Start DATA SECTION

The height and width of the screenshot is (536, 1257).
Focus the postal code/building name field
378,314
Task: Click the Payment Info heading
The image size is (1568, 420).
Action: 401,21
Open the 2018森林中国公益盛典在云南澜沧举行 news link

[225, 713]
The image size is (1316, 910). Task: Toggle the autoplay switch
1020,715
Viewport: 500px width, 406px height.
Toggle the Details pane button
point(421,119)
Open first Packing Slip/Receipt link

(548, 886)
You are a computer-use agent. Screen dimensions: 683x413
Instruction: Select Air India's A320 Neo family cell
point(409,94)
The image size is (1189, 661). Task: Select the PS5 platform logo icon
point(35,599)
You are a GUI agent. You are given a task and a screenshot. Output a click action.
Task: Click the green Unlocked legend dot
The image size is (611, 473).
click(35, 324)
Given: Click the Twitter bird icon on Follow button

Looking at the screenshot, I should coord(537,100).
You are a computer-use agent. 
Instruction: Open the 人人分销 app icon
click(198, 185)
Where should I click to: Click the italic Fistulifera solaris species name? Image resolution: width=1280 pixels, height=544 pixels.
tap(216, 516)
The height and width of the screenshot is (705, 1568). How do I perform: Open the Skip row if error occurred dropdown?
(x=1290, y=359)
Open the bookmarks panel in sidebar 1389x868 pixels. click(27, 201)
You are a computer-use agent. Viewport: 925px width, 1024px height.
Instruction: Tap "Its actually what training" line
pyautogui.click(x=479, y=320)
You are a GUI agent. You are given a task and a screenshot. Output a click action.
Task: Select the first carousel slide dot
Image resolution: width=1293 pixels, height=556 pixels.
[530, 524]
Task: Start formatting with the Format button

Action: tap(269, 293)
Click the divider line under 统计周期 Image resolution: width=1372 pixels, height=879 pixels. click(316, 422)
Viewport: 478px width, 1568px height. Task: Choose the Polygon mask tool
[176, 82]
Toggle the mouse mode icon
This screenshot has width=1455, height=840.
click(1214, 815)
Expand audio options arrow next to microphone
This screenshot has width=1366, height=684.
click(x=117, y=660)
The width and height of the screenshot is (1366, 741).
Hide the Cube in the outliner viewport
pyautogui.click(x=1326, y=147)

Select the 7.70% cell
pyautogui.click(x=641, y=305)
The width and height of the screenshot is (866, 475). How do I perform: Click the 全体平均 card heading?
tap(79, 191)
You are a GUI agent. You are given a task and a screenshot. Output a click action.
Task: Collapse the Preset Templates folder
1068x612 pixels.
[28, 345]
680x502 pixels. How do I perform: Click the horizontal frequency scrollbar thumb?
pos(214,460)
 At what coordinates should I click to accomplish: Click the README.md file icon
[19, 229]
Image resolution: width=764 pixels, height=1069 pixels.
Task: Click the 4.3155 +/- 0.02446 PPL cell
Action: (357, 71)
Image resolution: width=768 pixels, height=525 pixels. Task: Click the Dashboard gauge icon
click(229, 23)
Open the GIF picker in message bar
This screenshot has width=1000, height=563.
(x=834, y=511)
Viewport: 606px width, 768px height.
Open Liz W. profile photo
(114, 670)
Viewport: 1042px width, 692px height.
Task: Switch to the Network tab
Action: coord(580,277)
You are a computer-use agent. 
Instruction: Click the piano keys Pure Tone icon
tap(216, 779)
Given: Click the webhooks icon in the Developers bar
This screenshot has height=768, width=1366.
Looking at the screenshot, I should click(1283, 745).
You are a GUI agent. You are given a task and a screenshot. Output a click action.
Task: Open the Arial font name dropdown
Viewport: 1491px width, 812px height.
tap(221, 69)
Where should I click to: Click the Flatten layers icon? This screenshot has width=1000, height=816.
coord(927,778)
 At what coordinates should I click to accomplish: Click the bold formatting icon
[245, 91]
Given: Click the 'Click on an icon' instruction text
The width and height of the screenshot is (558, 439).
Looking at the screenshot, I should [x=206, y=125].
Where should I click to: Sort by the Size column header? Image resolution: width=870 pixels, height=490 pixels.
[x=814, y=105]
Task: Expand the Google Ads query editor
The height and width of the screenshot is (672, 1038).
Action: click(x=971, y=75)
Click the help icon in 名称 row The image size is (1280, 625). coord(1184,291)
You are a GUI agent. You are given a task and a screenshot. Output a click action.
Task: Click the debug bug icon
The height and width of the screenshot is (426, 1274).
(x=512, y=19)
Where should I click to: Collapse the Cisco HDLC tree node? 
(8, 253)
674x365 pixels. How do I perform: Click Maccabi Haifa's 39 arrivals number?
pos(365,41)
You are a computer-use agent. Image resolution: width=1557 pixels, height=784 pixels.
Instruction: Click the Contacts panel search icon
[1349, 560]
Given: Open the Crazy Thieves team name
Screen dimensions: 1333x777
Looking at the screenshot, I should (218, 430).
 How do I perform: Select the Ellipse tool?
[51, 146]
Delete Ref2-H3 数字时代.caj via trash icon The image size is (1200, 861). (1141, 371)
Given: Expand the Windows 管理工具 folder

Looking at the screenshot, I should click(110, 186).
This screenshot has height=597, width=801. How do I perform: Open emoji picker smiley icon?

End DATA SECTION

- **PROBLEM DETAILS**:
Reproduce verbatim the part of the entries above that opens with the line containing "Where should I click to: Collapse" and closes with the line containing "[1349, 560]", including both of those lines.

- **RESULT OF THE EXERCISE**:
Where should I click to: Collapse the Cisco HDLC tree node? 
(8, 253)
674x365 pixels. How do I perform: Click Maccabi Haifa's 39 arrivals number?
pos(365,41)
You are a computer-use agent. Image resolution: width=1557 pixels, height=784 pixels.
Instruction: Click the Contacts panel search icon
[1349, 560]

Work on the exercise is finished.